"The Scottish Play" is a tale of ambition run amok, treachery, fate and murder most foul. In this version, an eight-person cast tackles numerous roles. It tells the story of the legendary Macbeth (Tasi Alabastro), a nobleman whom a coven of witches (Sarah Haas, Troy Johnson and Rahamim) prophesize will become king of Scotland. They also tell Macbeth's comrade Banquo (Maya Greenberg) that he shall be the ancestor of kings. This is a Shakespearean tragedy so, naturally, things take an ill-fated turn.
Not one to sit back and let destiny take its course, especially when goaded by his formidable wife (Maria Marquis), Macbeth decides to speed up matters by assassinating King Duncan (Tachis, who also plays frenemy MacDuff and Third Lord), while the unlucky monarch is a guest in his home. This sets off a chain of betrayal, violence and villainy as Lord and Lady Macbeth fall deeper into paranoia, guilt and madness while desperately trying to hold on to the ill-begotten throne.

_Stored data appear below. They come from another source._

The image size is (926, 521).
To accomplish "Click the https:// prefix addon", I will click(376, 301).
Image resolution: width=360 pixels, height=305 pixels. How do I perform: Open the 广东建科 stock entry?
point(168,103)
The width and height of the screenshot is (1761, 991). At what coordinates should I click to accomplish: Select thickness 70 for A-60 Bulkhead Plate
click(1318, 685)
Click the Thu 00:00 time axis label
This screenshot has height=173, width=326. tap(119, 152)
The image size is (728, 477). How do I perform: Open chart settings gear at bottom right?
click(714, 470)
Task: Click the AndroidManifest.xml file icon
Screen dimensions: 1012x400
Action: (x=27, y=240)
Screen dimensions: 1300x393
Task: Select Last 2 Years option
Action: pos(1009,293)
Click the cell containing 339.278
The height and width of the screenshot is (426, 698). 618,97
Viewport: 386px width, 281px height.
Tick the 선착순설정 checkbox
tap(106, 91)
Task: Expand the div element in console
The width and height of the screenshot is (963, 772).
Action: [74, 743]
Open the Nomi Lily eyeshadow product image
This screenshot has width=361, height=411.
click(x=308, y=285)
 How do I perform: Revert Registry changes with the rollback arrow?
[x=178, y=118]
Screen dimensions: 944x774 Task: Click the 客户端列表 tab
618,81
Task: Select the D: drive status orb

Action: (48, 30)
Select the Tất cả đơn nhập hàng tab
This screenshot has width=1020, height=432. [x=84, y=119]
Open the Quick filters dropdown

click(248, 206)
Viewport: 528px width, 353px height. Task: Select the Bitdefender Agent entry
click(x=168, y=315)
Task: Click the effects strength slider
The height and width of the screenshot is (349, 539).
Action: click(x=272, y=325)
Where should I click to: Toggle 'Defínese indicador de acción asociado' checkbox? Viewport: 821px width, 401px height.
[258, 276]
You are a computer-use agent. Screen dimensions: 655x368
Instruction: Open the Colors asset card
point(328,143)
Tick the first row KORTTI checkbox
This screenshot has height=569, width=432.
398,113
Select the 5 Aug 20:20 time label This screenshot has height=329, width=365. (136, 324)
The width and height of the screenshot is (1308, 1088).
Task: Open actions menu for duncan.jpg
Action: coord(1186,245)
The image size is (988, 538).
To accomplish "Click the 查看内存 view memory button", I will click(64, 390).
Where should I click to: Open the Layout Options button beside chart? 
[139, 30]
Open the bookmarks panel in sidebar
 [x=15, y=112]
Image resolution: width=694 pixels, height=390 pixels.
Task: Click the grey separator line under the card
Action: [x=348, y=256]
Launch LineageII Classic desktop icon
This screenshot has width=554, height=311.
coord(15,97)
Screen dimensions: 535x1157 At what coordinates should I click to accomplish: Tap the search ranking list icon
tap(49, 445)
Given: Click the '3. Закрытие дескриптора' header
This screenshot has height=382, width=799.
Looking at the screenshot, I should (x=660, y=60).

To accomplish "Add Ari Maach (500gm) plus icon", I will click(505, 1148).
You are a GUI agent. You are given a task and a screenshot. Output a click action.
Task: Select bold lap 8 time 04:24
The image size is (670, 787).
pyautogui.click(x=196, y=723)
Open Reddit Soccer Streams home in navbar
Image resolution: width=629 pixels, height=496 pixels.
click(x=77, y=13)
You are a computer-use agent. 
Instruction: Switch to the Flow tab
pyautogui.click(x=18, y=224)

Maybe this is a relatively low-budget production, but in the innovative, resourceful sense. With an emphasis on the relationships between the characters, it's an emotional, intimately focused take on "Macbeth." The actors throw themselves physically into the roles, the witches craning their necks and rolling their shoulders like old-world vultures and hissing ominously; the ghost of Banquo stalking the stage in horror.
I've seen Alabastro in a number of recent productions and he's usually a lovable, affable presence. His Macbeth begins that way as well, so it's especially shocking to watch him quickly give into his darker side. Marquis is a confident, intelligent performer who delivers Lady Macbeth's words in an accessible and human way. Greenberg gives Banquo a world-weary, wry sensibility and later proves pleasingly creepy as head witch Hecate.
One of my favorite aspects of the show was the sound design, credited to the ensemble as a whole. Each cast member takes turns when they're not on stage, using drums, chimes and other implements to create the sound effects, including a truly chilling neck-twisting sound.
Tachis designed the simple but effective set, which utilizes white drapes in a number of ways, with lighting design by Dylan Elhai. Rahamim handled the costumes, which give the team a uniform look of muted earth tones and dark red, with small changes (shredded jackets for the witches, twisty wire crowns for Macbeth and his Lady) to differentiate the characters. Red ribbons clutched between the fingers, around the neck or wrapped in baby blankets prove excellent — and eerie — stand-ins for blood.
With its first Shakespeare production, the Dragon has delivered a faithful yet surprisingly refreshing version of a classic.
The show runs Thursdays through Saturdays at 8 p.m. and Sundays at 2 p.m. through April 7 at the Dragon Theatre, 2120 Broadway St., Redwood City. Tickets are $29-$37. Go to dragonproductions.net.